You made me groan out loud at my kitchen table.

Also, I don’t think the two finds are really equivalent. IIRC, they specifically went digging for Richard, since they knew from records the approximate location of his tomb.

I know they are calling it a plague pit but what you see in the photo is clearly individual burials. My understanding of a plague pit is it would be a mass grave. Still there is probably more to the story than they are telling us so far.

Now they are saying they think it’s a grave from the start of the plague, before they starting just chucking bodies in pits.

Yeah I notice they have expanded on the story a little now since the original report I read. I really should have read the whole story on the current link.

Oh, good, they dug up patient zero.

How much would we find in various American urban excavations if we looked? (Note: from what I understand what most construction crews actually do here is intentionally look the other way … something found and reported is going to slow the project down … better no one knows they found something that could be “interesting.”)

I would have thought if they found human remains they would have to stop.
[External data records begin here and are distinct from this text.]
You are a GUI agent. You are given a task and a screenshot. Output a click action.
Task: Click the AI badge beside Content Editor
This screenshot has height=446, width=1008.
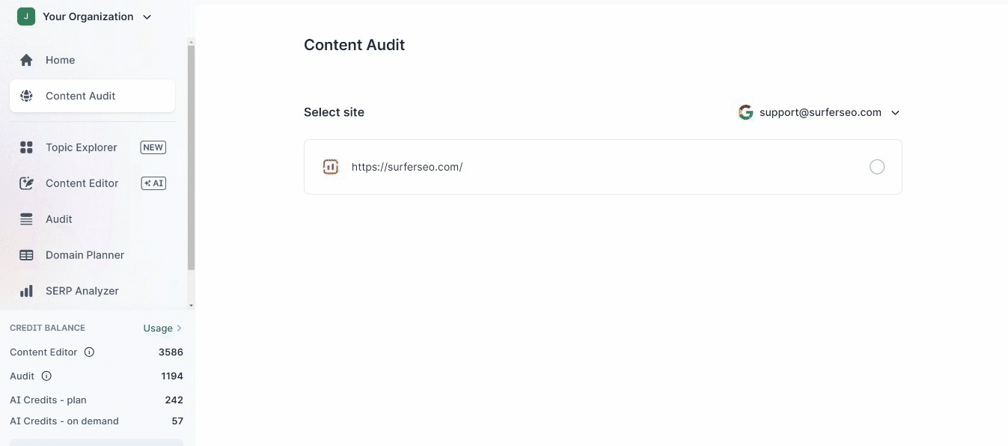[x=153, y=183]

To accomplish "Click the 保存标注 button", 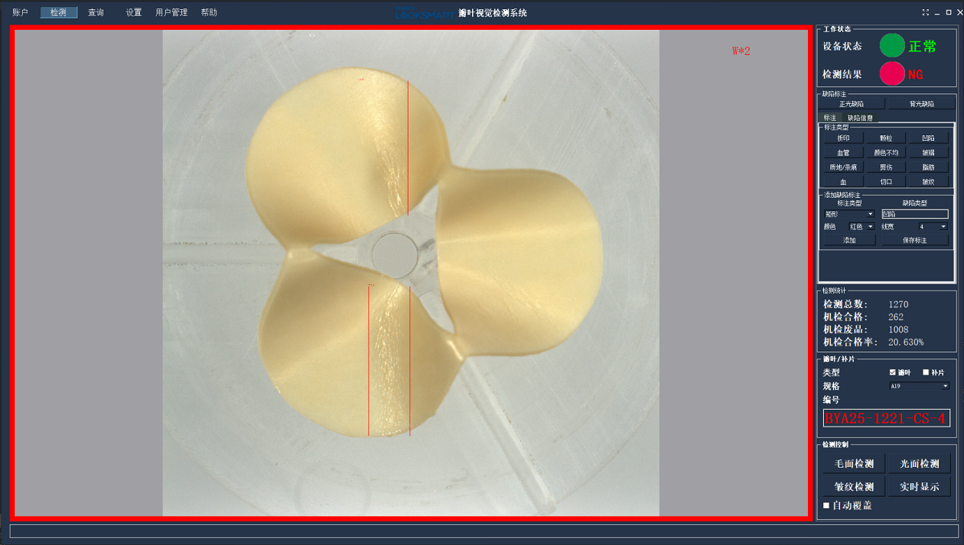I will coord(914,240).
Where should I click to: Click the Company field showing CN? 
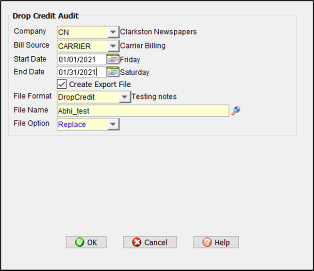(81, 32)
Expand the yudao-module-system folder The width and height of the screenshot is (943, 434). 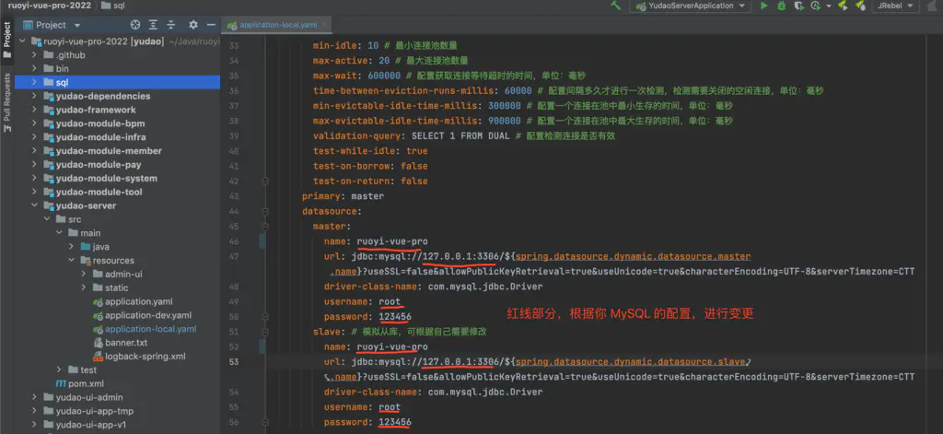(35, 179)
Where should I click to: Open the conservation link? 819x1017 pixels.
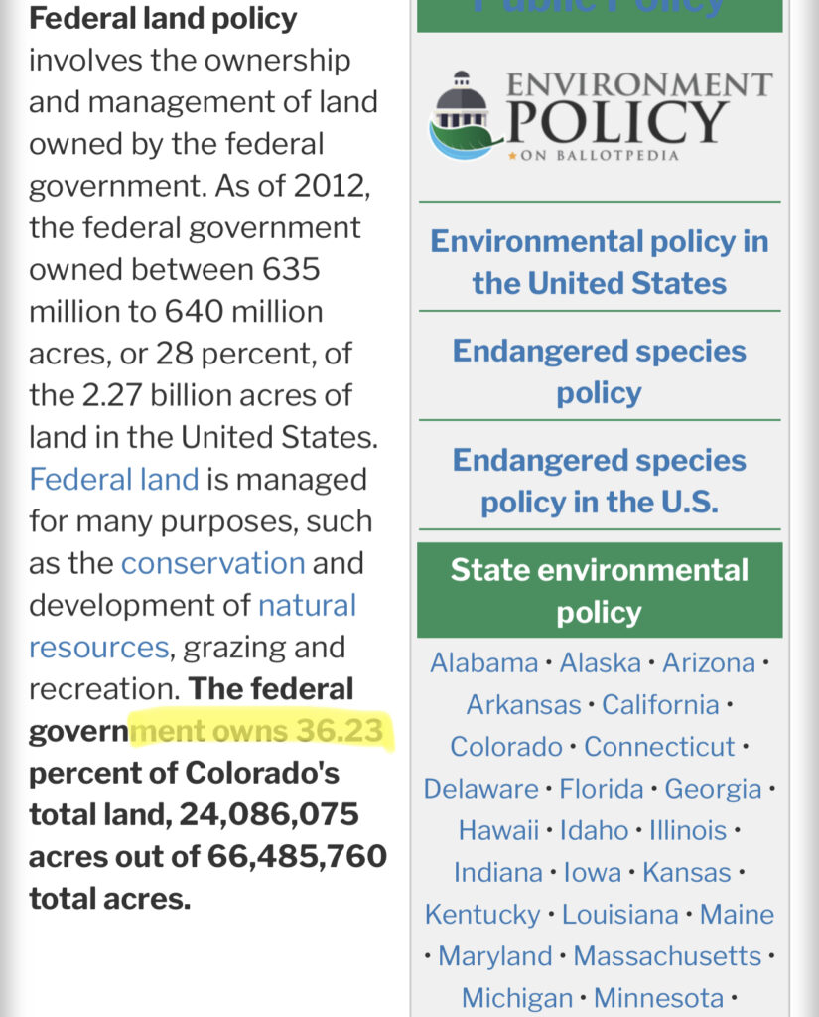[212, 563]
I know in the UK the moment they find human remains they have to involve the Police until it is established that the remains are over a certain age and so archaeological in nature.

Of course they could still look the other way but I would have thought that unlikely in particular to human remains.

You don’t have to report what you don’t “find” and there is incentive to not look.

This article is of course notable for the fact that once human remains were identified work on the project was stopped, but also notable was that “more remains were found when an archaeologist screened backfill from the same trench.”

A development team finds a few bones, they don’t know for *sure *what kind, cow, deer, human … bring it to someone’s attention? If it is human your project is stopped, your job is halted, your pay perhaps as a worker and your timeline and potential profit or loss impacted as a developer. Nothing to see here buddy. Cart the debris away!

The writeup at Huffington Post,

has a good picture of the tombstone with its “cross fleury” and sword, and this bit in the comments that is too good not to share (thanks Frogbert):

Now is the winter of our disinterment, made glorious summer by these sons of Indiana! Now are our brows bound up with bright orange hard hats, our bruised knees hung up for monuments. Our stern car alarums changed to merry Tweetings!, our dreadful March winds to delightful tape-measurements. Grim visaged parking attendants hath smoothed their wrinkled tickets and now instead of mounting higher fees to tightly cram more cars into the lot, they caper, nimbly in a crampéd ticket booth while archaeologists scramble over loot.